2012-02-26 Thread Kevin W. Wall
On Sun, Feb 26, 2012 at 8:36 PM, James A. Donald  wrote:
> On 2012-02-27 3:35 AM, Jon Callas wrote:
>> Remember what I said -- they're law enforcement and border
>> control. In their world, Truecrypt is the same thing as a
>> suitcase with a hidden compartment. When someone crosses a
>> border (or they get to perform a search), hidden
>> compartments aren't exempt. They get to search them.
>
> Hidden compartment?  What hidden compartment?  If I have one,
> you are welcome to search it.  Go knock yourselves out.

Well, we're already considerably OT, but since the moderator seems to
be letting this thread play itself out, I use that to segue to a related topic
on a new proposed Ohio law and hidden compartments.

[I just literally finished posting this to my G+ account moments ago, but
will repost here rather than making all you you go to GooglePlus.]

Ohio Gov. John Kasich is advocating a law that would make it a 4th-degree
felony to own any vehicle equipped with hidden compartments. Conviction
under this proposed law could mean up to 18 months in jail and a
potential $5,000 fine.

## Stored data
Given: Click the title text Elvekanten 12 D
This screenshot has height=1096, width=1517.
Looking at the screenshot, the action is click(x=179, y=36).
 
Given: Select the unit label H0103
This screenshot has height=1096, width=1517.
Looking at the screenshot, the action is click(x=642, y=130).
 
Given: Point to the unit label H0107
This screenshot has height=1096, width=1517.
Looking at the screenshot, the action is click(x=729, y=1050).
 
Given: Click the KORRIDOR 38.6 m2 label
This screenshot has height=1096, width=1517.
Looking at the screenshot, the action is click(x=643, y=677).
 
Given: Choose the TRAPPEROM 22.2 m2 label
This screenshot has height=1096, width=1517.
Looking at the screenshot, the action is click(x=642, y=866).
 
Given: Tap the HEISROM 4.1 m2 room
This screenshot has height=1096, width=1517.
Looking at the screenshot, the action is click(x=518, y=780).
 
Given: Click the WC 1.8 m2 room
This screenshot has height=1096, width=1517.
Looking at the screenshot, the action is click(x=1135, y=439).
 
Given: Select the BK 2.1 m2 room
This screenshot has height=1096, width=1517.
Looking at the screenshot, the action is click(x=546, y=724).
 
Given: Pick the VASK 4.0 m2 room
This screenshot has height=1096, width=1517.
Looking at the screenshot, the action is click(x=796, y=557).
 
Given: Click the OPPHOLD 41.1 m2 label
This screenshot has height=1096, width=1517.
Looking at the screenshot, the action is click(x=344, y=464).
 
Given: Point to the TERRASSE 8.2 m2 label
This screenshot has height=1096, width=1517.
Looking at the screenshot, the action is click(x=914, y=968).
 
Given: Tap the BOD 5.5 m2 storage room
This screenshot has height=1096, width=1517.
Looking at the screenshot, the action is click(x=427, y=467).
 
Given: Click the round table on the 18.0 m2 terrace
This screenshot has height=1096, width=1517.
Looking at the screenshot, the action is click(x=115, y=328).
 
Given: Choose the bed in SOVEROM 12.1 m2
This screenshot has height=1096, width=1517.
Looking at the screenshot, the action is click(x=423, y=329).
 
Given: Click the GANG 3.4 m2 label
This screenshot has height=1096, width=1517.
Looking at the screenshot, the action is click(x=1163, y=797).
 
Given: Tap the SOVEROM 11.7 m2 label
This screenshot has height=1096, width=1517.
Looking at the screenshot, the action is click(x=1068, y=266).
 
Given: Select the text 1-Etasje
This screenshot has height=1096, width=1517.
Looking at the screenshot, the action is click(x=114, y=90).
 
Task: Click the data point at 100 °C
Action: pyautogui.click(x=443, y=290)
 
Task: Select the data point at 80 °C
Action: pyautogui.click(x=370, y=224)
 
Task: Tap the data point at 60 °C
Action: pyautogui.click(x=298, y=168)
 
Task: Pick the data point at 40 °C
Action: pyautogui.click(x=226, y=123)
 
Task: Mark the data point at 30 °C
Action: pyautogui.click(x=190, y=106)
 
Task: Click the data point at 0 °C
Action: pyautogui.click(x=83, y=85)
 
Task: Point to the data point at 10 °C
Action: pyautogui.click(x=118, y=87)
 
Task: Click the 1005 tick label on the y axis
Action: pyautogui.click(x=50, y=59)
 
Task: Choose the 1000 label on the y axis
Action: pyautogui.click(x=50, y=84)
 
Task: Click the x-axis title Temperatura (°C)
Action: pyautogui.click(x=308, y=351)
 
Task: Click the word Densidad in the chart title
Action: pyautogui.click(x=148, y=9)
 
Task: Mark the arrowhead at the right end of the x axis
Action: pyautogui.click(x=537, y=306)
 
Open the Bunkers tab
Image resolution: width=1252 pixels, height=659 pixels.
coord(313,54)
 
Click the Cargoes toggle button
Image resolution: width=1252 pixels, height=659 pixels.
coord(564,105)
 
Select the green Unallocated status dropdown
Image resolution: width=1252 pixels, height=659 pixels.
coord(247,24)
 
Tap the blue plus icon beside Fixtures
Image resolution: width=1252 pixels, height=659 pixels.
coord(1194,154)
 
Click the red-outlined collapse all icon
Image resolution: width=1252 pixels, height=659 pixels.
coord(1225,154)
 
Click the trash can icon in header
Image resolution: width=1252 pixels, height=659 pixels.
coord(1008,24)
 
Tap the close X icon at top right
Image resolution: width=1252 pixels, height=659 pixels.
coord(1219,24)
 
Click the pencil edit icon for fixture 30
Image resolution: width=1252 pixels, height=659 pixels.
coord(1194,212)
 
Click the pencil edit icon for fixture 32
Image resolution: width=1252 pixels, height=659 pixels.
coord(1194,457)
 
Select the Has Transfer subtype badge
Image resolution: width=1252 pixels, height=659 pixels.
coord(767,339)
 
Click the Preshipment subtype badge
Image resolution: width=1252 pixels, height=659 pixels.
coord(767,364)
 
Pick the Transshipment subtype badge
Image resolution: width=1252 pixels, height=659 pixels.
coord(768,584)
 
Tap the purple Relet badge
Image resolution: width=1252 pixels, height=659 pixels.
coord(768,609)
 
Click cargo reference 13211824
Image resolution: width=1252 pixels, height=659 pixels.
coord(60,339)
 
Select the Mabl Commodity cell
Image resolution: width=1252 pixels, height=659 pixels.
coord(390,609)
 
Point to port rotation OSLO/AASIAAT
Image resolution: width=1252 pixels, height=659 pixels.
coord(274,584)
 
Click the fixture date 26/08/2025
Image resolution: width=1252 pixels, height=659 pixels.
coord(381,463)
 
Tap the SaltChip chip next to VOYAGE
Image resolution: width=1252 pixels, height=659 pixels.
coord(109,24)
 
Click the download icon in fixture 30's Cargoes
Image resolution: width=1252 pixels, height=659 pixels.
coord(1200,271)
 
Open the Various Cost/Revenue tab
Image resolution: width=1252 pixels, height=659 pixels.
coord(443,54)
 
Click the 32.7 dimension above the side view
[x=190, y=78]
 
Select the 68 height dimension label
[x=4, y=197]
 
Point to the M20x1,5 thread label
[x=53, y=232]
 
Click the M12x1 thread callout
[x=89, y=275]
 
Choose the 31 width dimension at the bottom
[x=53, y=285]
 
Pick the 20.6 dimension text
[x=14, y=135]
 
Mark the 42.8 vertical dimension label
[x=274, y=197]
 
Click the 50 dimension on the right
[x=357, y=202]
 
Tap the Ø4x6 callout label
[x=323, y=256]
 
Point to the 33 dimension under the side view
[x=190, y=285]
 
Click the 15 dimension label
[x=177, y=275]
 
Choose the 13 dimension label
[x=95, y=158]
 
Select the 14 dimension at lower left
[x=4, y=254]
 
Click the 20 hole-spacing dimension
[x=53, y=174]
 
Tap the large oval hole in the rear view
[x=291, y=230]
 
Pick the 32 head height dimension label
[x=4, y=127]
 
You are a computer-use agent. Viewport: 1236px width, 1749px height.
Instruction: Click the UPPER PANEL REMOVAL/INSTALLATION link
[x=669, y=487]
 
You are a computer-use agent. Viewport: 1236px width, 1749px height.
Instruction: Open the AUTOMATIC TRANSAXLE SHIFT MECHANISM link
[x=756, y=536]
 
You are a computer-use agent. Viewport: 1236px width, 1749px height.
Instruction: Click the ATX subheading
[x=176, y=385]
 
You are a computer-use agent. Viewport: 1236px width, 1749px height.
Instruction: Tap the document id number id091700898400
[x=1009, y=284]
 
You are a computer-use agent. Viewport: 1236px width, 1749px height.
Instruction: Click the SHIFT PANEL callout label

## To do
1. Print everything in the email from "Well, we're already" down to "and hidden compartments.".
2. List every person named in the email by full name.
Base your work on the email alone, not on the records.

## Solutions to each task
1.
Well, we're already considerably OT, but since the moderator seems to
be letting this thread play itself out, I use that to segue to a related topic
on a new proposed Ohio law and hidden compartments.

2.
Kevin W. Wall
James A. Donald
Jon Callas
John Kasich